Notes on the Capital of the 21st Century:

By Todd Gitlin

I’m just back from two weeks in Shanghai, Beijing, and Hangzhou, mainly Shanghai, where I lectured on American history, journalism, politics and intellectual life to students and faculty at East China Normal University, Fudan University, Shanghai International Studies University, and the Shanghai Academy of Social Sciences.

Overwhelmed is one word for what I’m feeling, and I don’t mean jetlag. But I offer a few notes for now on the state of thought, spirit, and debate in the Communist capital of Asian capitalism-in-the-making.

The only website I was unable to access from hotel rooms in China was blogspot.com. New York Times, fine. Washington Post, fine. TPMcafe.com, fine. The Chinese government doesn’t want its citizens to start or read their own individual expressions. While I was there, in fact, the government promulgated new rules restricting not only sites but e-mail lists.

Shanghai: Spectacularly boisterous city of 16-20 million—and who’s counting?—where outside the five-star hotels the kiosks feature not a single Western magazine or newspaper. Yet all are available on-line. Contradictions, comrade.

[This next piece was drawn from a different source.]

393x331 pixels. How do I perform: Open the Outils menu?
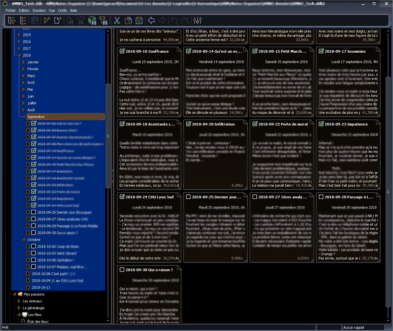tap(62, 10)
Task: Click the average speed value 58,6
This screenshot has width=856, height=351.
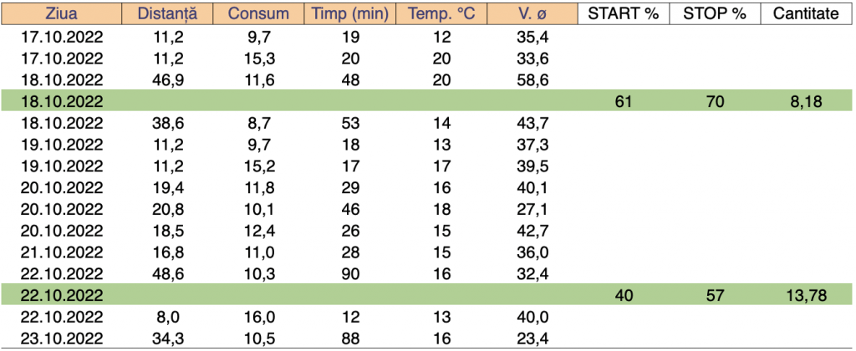Action: click(532, 79)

A few glimpses of states of mind. My first lecture to the American Studies program of ECNU, on the Enlightenment and the decline of Marxism, was interrupted by an earnest student, austerely dressed, who asked me whether I could speak of Marxism as a theology. I replied that that was the right way to put it, all right, and proceeded to answer about Marx’s debt to Hegel, the abstract idea of the proletariat as universal class, and so on. A few minutes later her hand shot up again and she apologized saying that she hadn’t meant “theology,” she’d meant “ideology.” I said that she shouldn’t apologize because “theology” was really the apt word. Afterward she came up to me and said perhaps she really had meant “theology” after all.

The first question after my lecture came from another young woman, wearing a single long braid, to wit: “I read something in openDemocracy that really shocked me. Some people say that Stalin killed more people than the Nazis. I think of Stalin as a great revolutionary leader. But he made some mistakes, and maybe later he was crazy. Do Americans believe this about Stalin?” I assured her that every serious historian believes that Stalin was a mass murderer who was indeed responsible for more deaths than Hitler.

Some teachers defend “Marxism” but hardly any of them have ever read Marx or even heard of his relation to Hegel. In school the students must study something called “Marxism” but it does not include the reading of Marx. This “Marxism” is the same sort of dead catechism they used to teach in the USSR, a “short course in Marxism-Leninism.” Meanwhile, the Party is huge, growing, and calcified—mainly a route to advancement. My talk to journalists had to be canceled because a Party indoctrination session intervened—part of a new campaign to straighten up and fly right.

And so they live at a frantic pace, amid choking traffic, among supermalls and neon, flat-screen TVs and knockoff DVDs, contemplating high-rise apartments selling for $100,000 (that’s US dollars) in a city where average income is of the order $5000. And superficially, at least, my impression is that students are full of hope.